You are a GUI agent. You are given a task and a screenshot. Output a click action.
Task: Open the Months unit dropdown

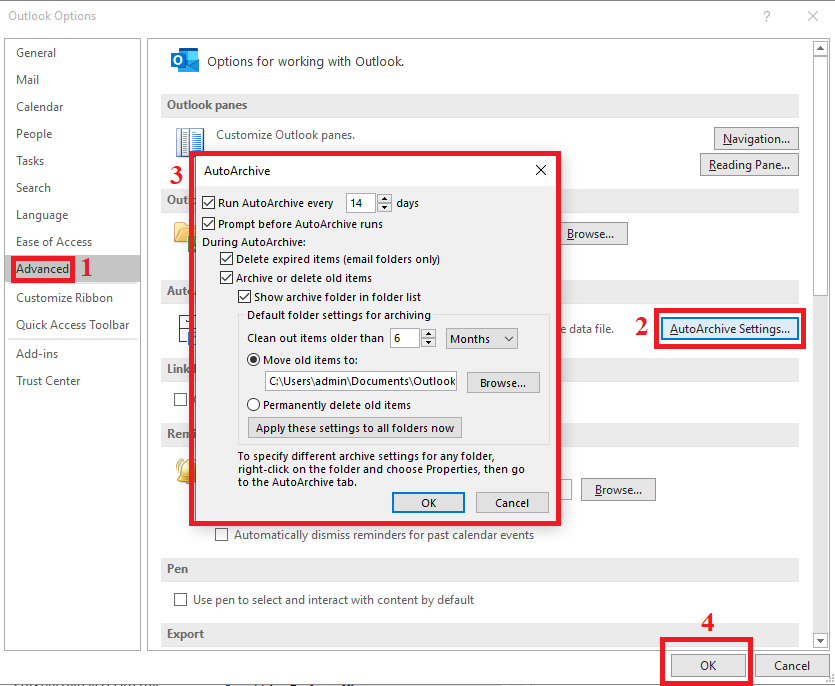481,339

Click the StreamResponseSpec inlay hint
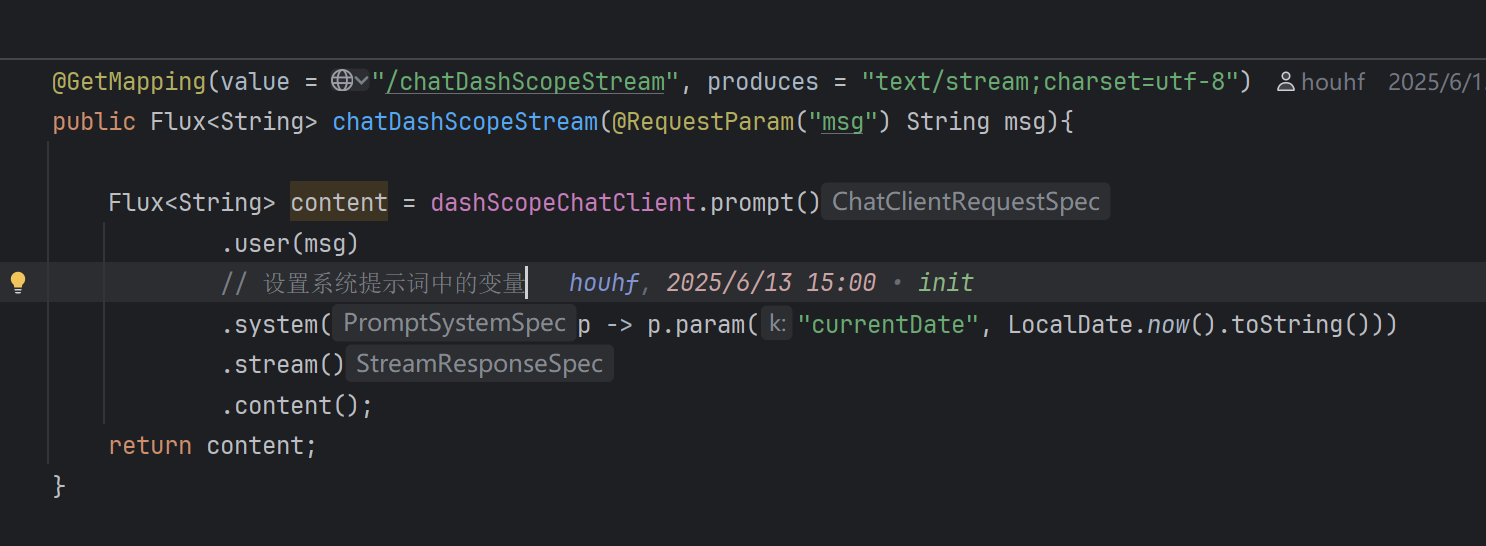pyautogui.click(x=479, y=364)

---

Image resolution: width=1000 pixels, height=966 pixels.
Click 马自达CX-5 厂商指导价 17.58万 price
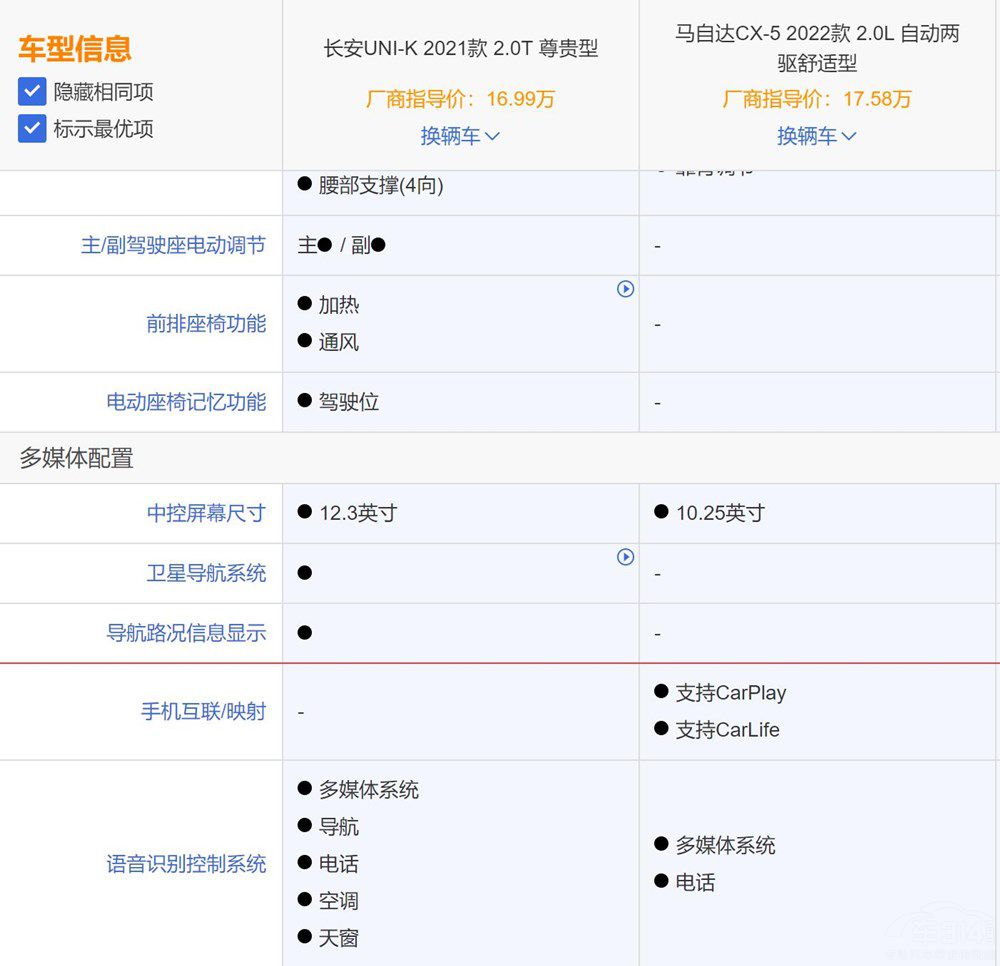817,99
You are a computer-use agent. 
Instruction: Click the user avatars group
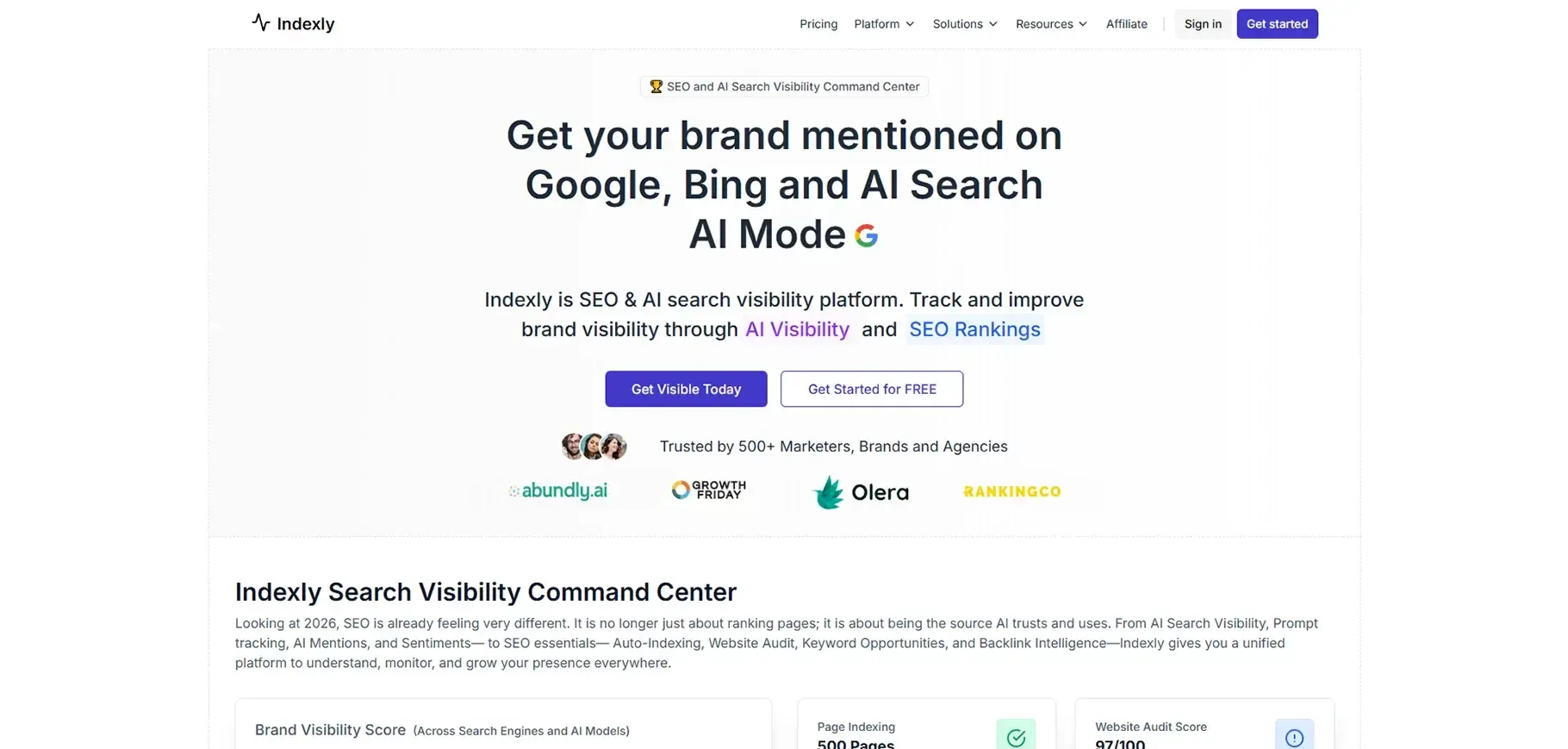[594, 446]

==

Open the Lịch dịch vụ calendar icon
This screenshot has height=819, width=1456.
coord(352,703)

▶ **WHAT NEEDS TO BE DONE**
Scan the lines above, and whenever one holds the string "agent", copy it.

▶ **EXERCISE OUTPUT**
You are a GUI agent. You are given a task and a screenshot. Output a click action.
You are a computer-use agent. 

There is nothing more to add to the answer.